● Task:
Set down each entry as it stands. Skip the pictures.

======== Data supplied

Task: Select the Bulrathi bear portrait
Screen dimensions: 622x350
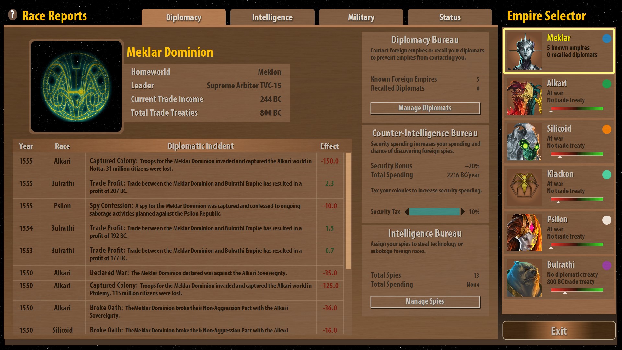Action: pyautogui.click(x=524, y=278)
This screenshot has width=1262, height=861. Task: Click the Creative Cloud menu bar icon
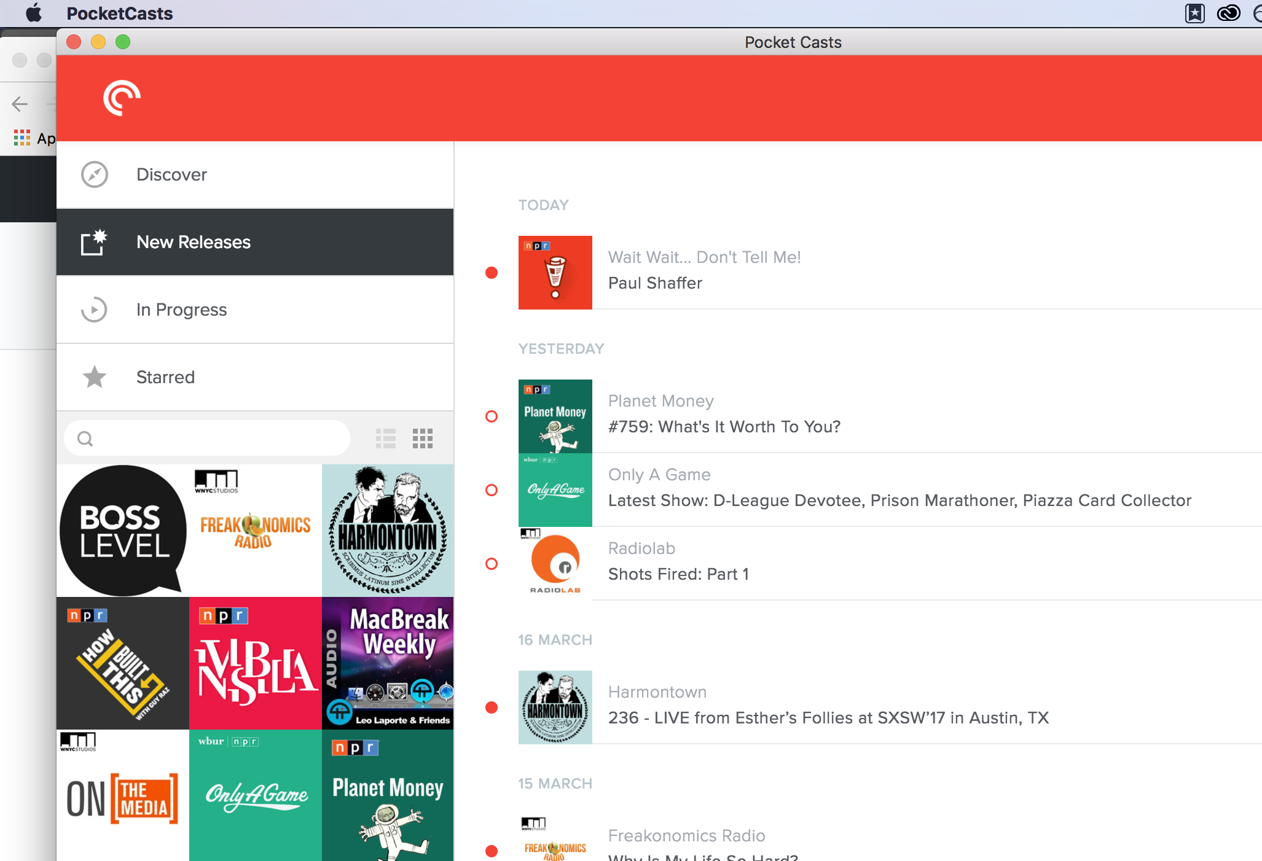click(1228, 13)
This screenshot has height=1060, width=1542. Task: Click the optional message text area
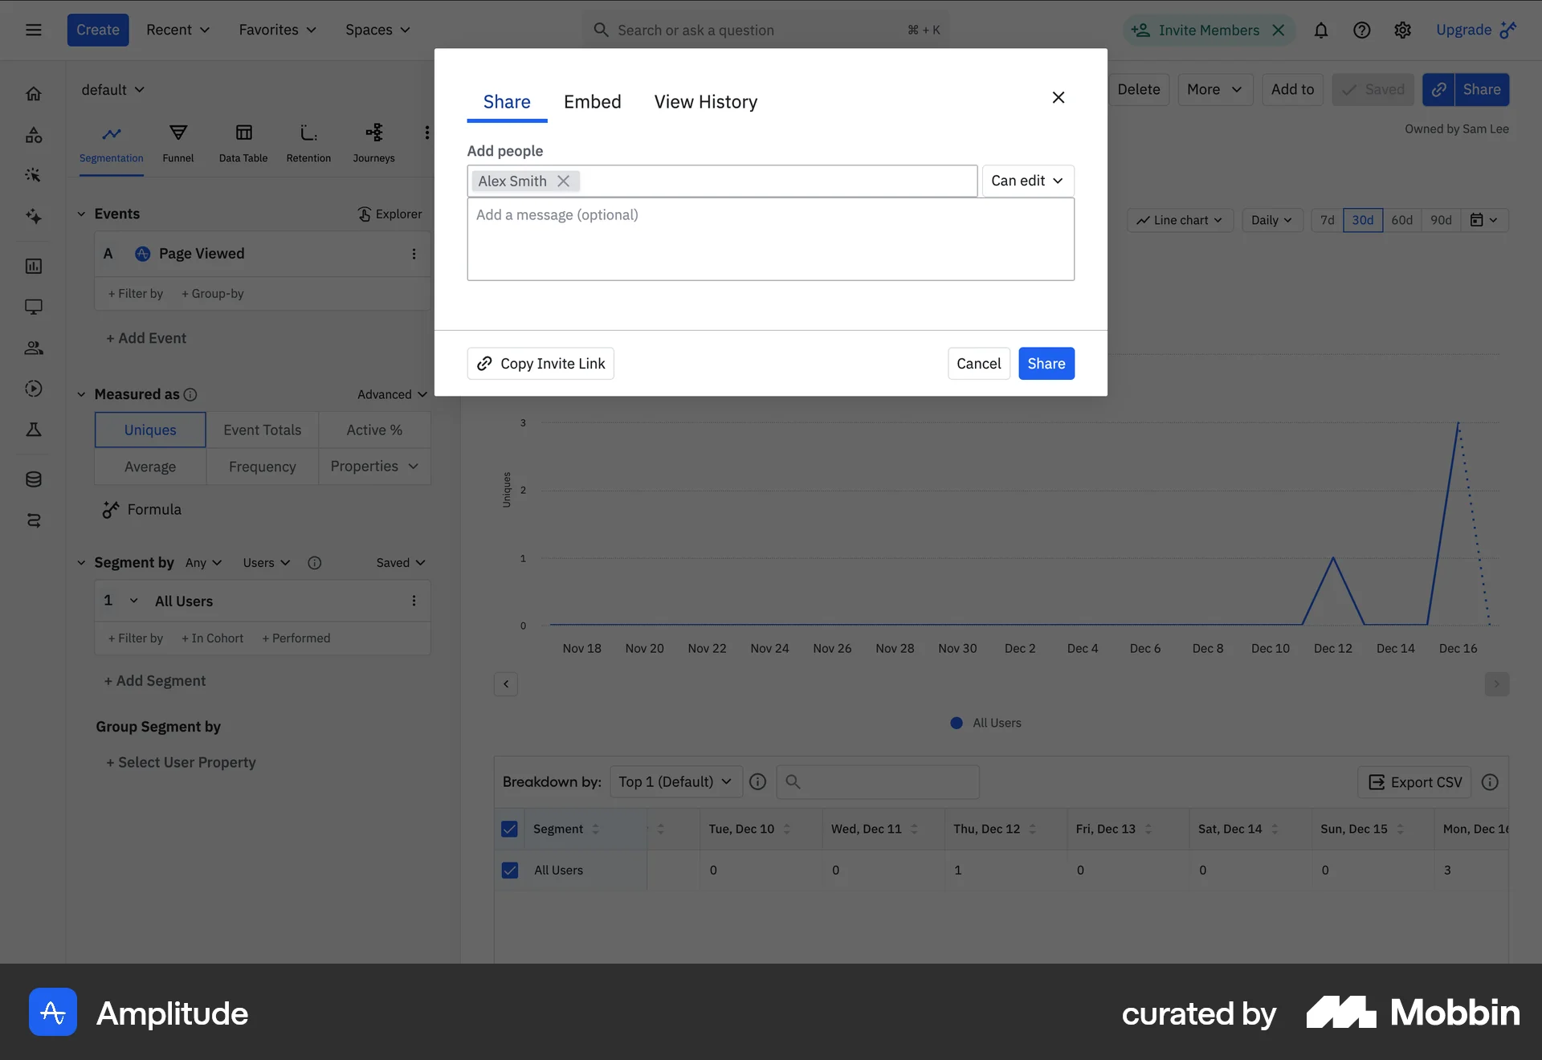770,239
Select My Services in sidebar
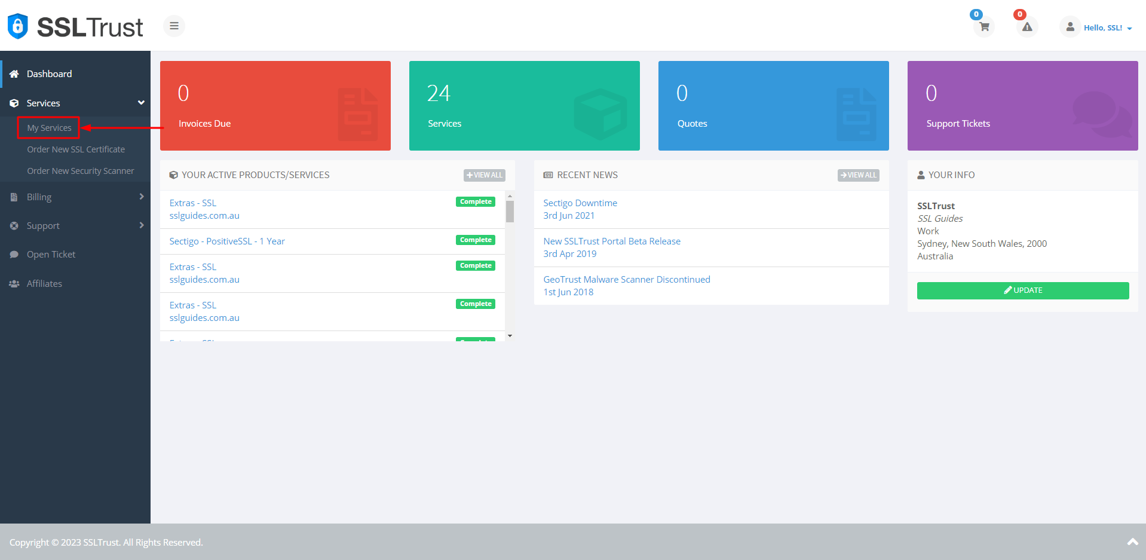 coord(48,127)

================

● Response to the exercise:
Task: Select the Bulrathi bear portrait
Screen dimensions: 622x350
Action: pyautogui.click(x=524, y=278)
This screenshot has width=1262, height=861. Task: Click the Creative Cloud menu bar icon
click(1228, 13)
This screenshot has height=1060, width=1542. Task: Click the optional message text area
770,239
Select My Services in sidebar
 coord(48,127)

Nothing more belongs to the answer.